State v. Forler, 38 Wash. 2d 39, 43, 227 P.2d 727 (1951). This requirement has not been interpreted to mean that an information must allege every fact that the State must eventually prove at trial in order to support a conviction. See, e.g., State v. Orsborn, 28 Wash. App. 111, 114, 626 P.2d 980 (1980) ("information need not allege each element of the crime"), review denied, 97 Wash. 2d 1012 (1982). An information is constitutionally sufficient when it recites all of the essential elements of the charged crime. State v. Nieblas-Duarte, 55 Wash. App. 376, 777 P.2d 583 (1989).

*657 In the instant case, the information charged Warren with engaging in sexual intercourse with someone who was under the age of 11 years; the information identified the victim and specified a relatively brief period in which the alleged act occurred. Given the nature of the charged act and the age of the alleged victim, the information was constitutionally sufficient to charge a crime. The State's motion to strike Warren's reply brief is denied.

Judgment affirmed.

COLEMAN, C.J., and SCHOLFIELD, J., concur.

Reconsideration denied November 7, 1989.

Review denied at 114 Wash. 2d 1004 (1990).

NOTES

[1] RCW 9A.44.120 provides in pertinent part:

"A statement made by a child when under the age of ten describing any act of sexual contact performed with or on the child by another, not otherwise admissible by statute or court rule, is admissible in evidence in ... criminal proceedings in the courts of the state of Washington if:

"(1) The court finds, in a hearing conducted outside the presence of the jury, that the time, content, and circumstances of the statement provide sufficient indicia of reliability; and

"(2) The child either:

"(a) Testifies at the proceedings; or

"(b) Is unavailable as a witness: Provided, That when the child is unavailable as a witness, such statement may be admitted only if there is corroborative evidence of the act."

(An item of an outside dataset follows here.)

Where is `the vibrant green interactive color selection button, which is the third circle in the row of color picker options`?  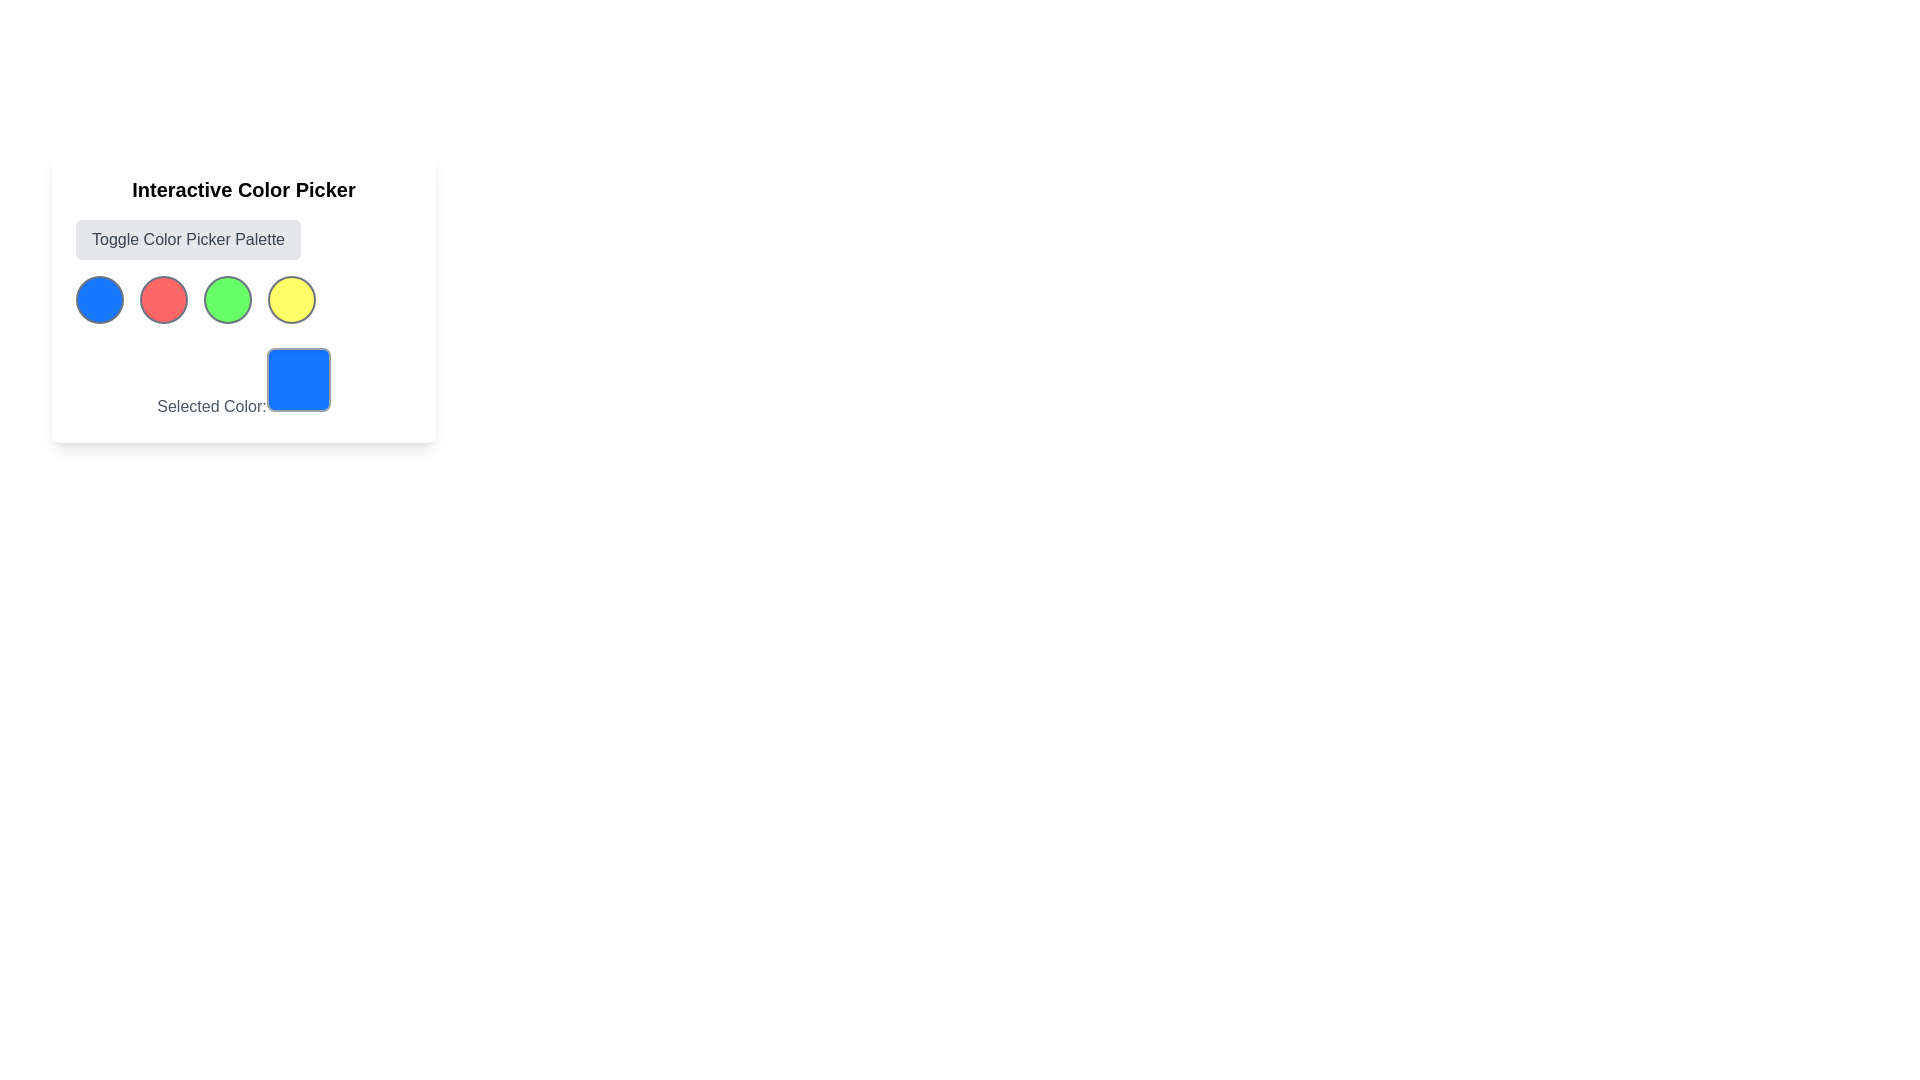 the vibrant green interactive color selection button, which is the third circle in the row of color picker options is located at coordinates (243, 297).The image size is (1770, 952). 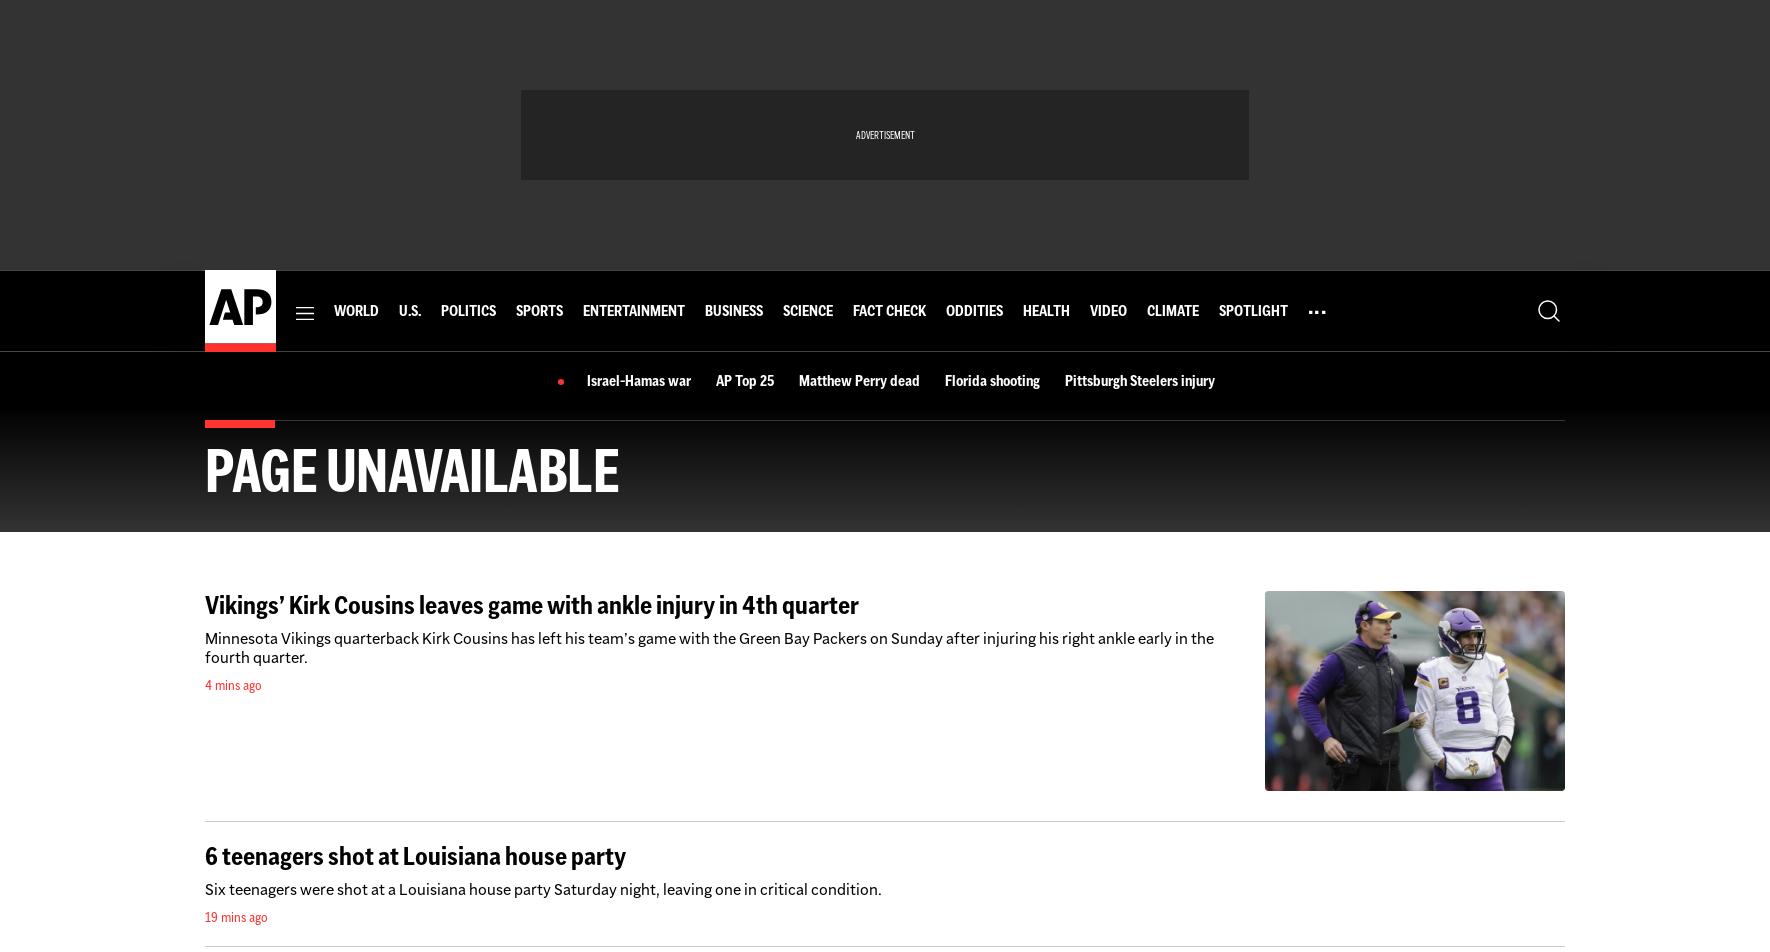 What do you see at coordinates (1138, 380) in the screenshot?
I see `'Pittsburgh Steelers injury'` at bounding box center [1138, 380].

[2] In his brief, appellant refers to a minute entry indicating counsel for the defendant may have waived a child victim hearsay hearing. This minute entry does not appear to be part of the appellate record.

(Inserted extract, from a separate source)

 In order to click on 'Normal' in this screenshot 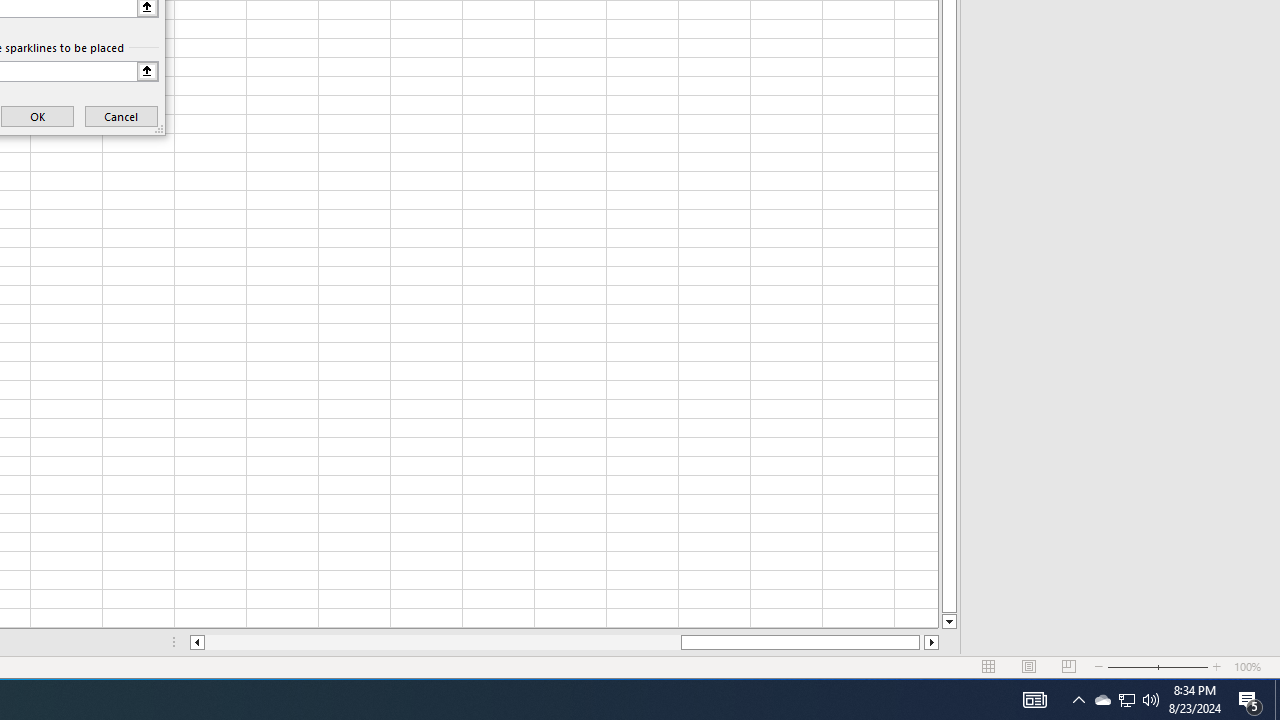, I will do `click(988, 667)`.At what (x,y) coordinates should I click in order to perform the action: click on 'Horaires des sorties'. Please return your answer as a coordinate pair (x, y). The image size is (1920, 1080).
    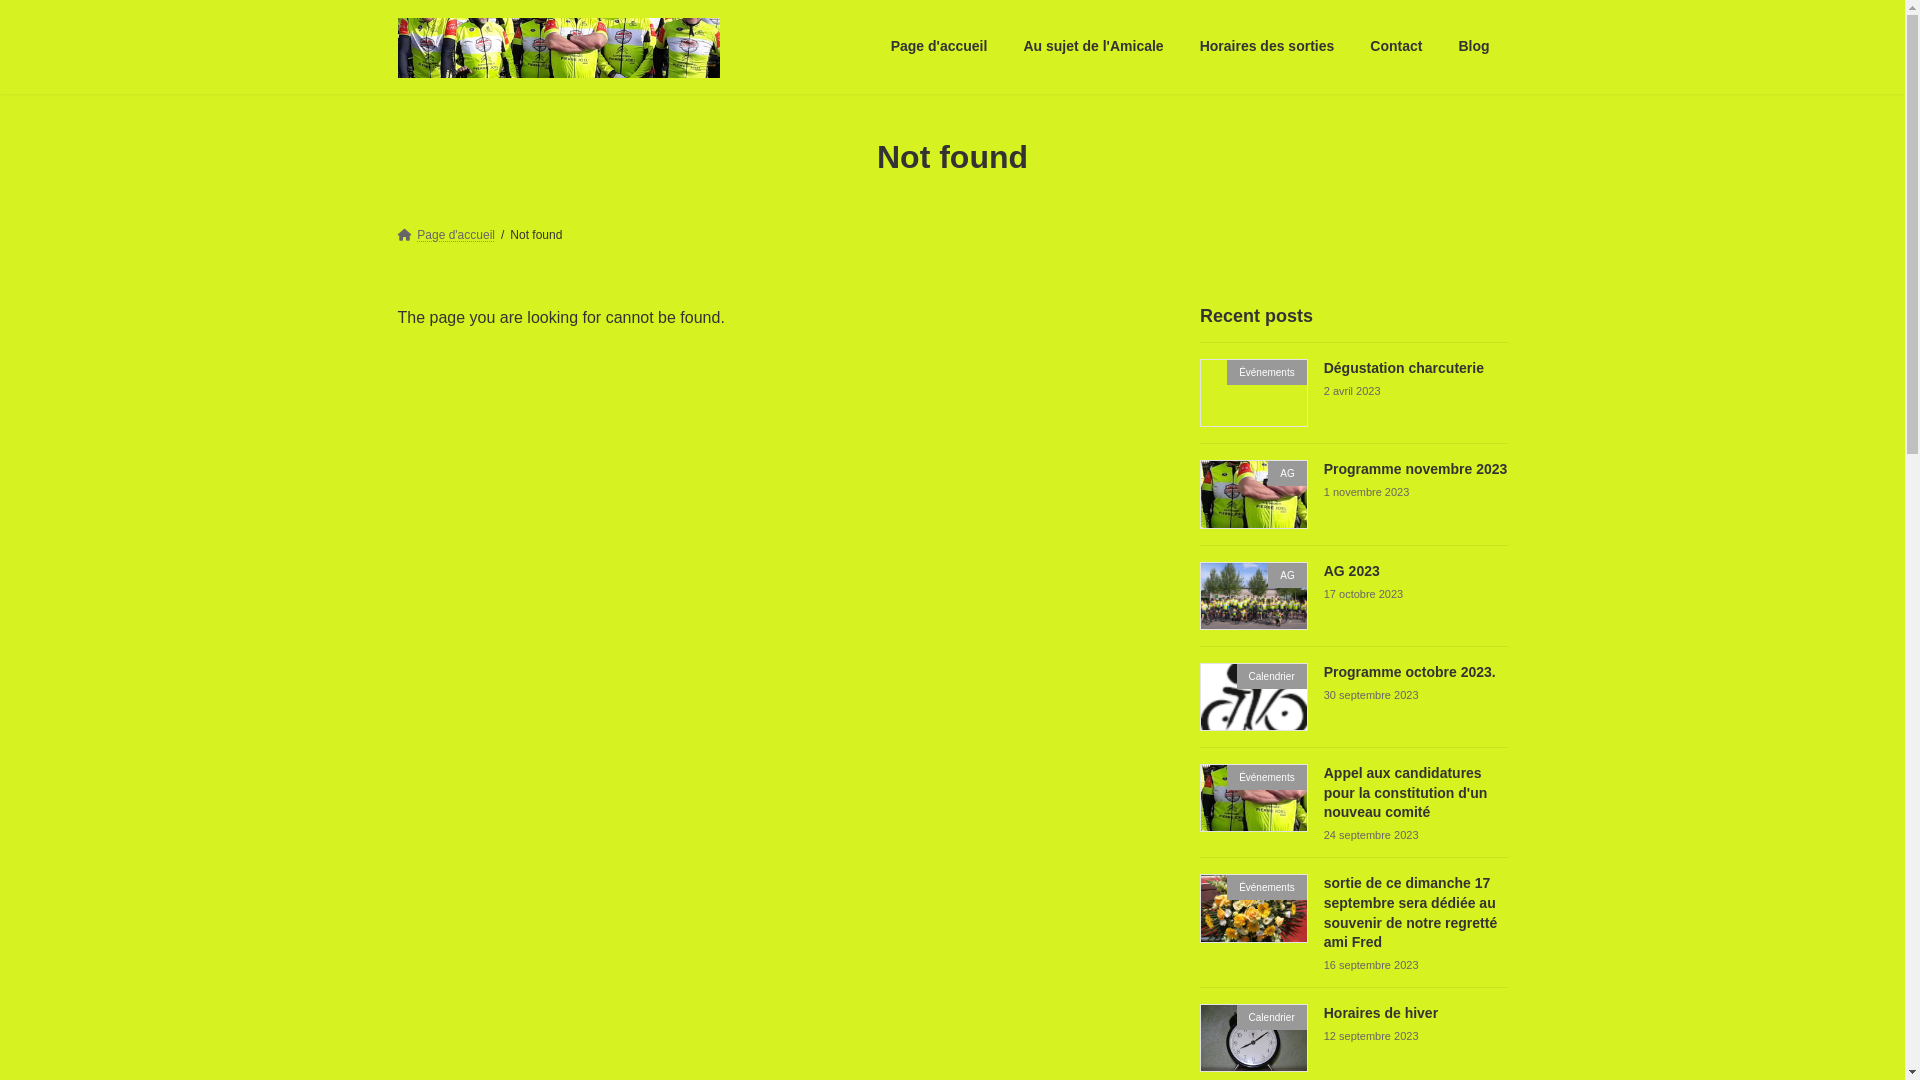
    Looking at the image, I should click on (1181, 45).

[3] Const. art. 4, § 1 reads: "JUDICIAL POWER, WHERE VESTED. The judicial power of the state shall be vested in a supreme court, superior courts, justices of the peace, and such inferior courts as the legislature may provide."

[4] The court in Ryan identified the following factors for assessing the reliability of child hearsay statements: "`(1) whether there is an apparent motive to lie; (2) the general character of the declarant; (3) whether more than one person heard the statements; (4) whether the statements were made spontaneously; and (5) the timing of the declaration and the relationship between the declarant and the witness.' [State v. Parris, 98 Wash. 2d 140, 146, 654 P.2d 77 (1982)]. We added that these factors were not exclusive and should be considered with the additional factors in Dutton v. Evans, 400 U.S. 74, 88-89, 27 L. Ed. 2d 213, 91 S. Ct. 210 (1970): (1) the statement contains no express assertion about past fact, (2) cross examination could not show the declarant's lack of knowledge, (3) the possibility of the declarant's faulty recollection is remote, and (4) the circumstances surrounding the statement (in that case spontaneous and against interest) are such that there is no reason to suppose the declarant misrepresented defendant's involvement." State v. Ryan, 103 Wash. 2d 165, 175-76, 691 P.2d 197 (1984).

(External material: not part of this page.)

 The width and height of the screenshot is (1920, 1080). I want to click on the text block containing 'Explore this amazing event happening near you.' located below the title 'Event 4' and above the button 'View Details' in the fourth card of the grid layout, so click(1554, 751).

[5] Count 2 of the information alleged first degree statutory rape as follows: "That the defendant, on or about the 1st day of May, 1987, through the 30th day of May, 1987, then and there being over thirteen years of age, did engage in sexual intercourse with C, who was less than eleven years of age; proscribed by RCW 9A.44.070, a felony."

[6] This portion of the Hodgson decision was not reviewed by the Supreme Court.